Noticias
Petit Comitech | The future of agentic commerce with Ander Orcasitas (Mastercard)
As Ronald McDonald used to say: “I’m Loving It”
The dream of many startups — being acquired — came true in 2019. Dynamic Yield was bought by McDonald’s. Suddenly, the chain’s menu is no longer a static board: it changes depending on the time, weather, how busy the restaurant is or the day’s trends. If it’s hot, it suggests a McFlurry. And you think: “I was just craving that.” What a coincidence… Everything leads to faster decisions, higher average tickets and customers leaving saying “I’m Lovin’ It”.
Less than a year after the acquisition, Dynamic Yield added more than 100 new brands across sectors ranging from e-commerce to finance and gaming, reaching over 350 clients in total and revealing a global need. In 2022, Mastercard saw the opportunity and acquired it.
Paradigm shift: AI enters the game
For years, the internet has been predictable. You searched, compared and chose. SEO and SEM structured that world — it was “deterministic”.
New AI models break that logic: “they are arbitrary, they never do the same thing twice”. Ander explains how systems decide for you, mix sources and prioritise without fully explaining why. We move from searching and finding to asking and trusting.
LLMs like ChatGPT have a double layer of power. On one hand, they control what the model shows and in what order. On the other, they receive user information in the form of conversation and search metadata. This exchange redefines the value of interaction.

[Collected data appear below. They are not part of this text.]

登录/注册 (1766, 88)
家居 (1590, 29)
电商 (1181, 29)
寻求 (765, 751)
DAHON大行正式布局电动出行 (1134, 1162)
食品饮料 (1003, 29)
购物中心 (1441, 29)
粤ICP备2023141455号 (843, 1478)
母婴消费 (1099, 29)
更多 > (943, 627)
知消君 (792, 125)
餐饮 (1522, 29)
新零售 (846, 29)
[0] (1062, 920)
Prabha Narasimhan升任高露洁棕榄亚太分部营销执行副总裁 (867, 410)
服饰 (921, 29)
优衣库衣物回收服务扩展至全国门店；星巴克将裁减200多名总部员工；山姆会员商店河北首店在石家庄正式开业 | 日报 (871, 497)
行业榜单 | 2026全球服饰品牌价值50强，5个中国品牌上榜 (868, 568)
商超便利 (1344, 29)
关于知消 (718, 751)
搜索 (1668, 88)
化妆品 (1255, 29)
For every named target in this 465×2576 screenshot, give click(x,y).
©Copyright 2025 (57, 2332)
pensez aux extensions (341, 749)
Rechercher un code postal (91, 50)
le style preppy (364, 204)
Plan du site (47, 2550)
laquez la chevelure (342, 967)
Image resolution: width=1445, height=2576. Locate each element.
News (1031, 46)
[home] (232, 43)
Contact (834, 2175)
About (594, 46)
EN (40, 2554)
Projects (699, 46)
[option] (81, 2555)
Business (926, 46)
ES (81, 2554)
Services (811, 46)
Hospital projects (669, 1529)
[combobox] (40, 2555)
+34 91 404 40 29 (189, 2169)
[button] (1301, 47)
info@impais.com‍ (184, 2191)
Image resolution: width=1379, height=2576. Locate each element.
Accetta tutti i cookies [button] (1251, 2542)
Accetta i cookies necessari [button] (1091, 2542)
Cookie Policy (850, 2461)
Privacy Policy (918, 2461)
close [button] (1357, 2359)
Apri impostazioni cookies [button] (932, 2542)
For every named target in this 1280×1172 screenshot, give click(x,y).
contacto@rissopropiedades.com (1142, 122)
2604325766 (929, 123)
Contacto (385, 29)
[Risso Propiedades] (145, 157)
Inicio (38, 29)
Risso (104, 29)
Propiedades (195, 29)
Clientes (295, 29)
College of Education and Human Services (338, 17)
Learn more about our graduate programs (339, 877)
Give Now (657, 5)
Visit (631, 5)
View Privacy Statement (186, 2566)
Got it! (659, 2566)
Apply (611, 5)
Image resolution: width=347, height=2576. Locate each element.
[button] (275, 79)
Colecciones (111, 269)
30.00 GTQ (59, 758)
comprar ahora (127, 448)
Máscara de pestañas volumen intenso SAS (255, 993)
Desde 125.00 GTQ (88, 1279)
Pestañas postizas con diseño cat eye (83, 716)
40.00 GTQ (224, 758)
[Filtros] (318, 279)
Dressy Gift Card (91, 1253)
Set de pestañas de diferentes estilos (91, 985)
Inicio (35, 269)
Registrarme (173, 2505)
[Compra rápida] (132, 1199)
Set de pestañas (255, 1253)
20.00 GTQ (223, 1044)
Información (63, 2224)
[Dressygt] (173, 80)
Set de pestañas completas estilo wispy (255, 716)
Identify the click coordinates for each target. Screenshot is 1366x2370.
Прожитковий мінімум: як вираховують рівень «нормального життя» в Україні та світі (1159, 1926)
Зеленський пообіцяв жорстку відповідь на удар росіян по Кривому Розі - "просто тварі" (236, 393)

As traffic coming from LLMs continues to grow (already accounting for 70% of searches in the Asian market) and competition for user attention increases, brands need to react.
Are we ready?
“The technology is already here.” The question is how ready we are to adopt it. For Ander, what matters is “retail readiness”: companies having the data, APIs and architectures in place to operate in a real agentic environment. He gives a two-year window for all websites to stop being static and start adapting in real time to each user. It’s either that or fall behind.
We could go into complex questions about who owns these technologies, what biases they carry, what dependencies they create and under what regulation they operate. But then the summary would stop being a summary.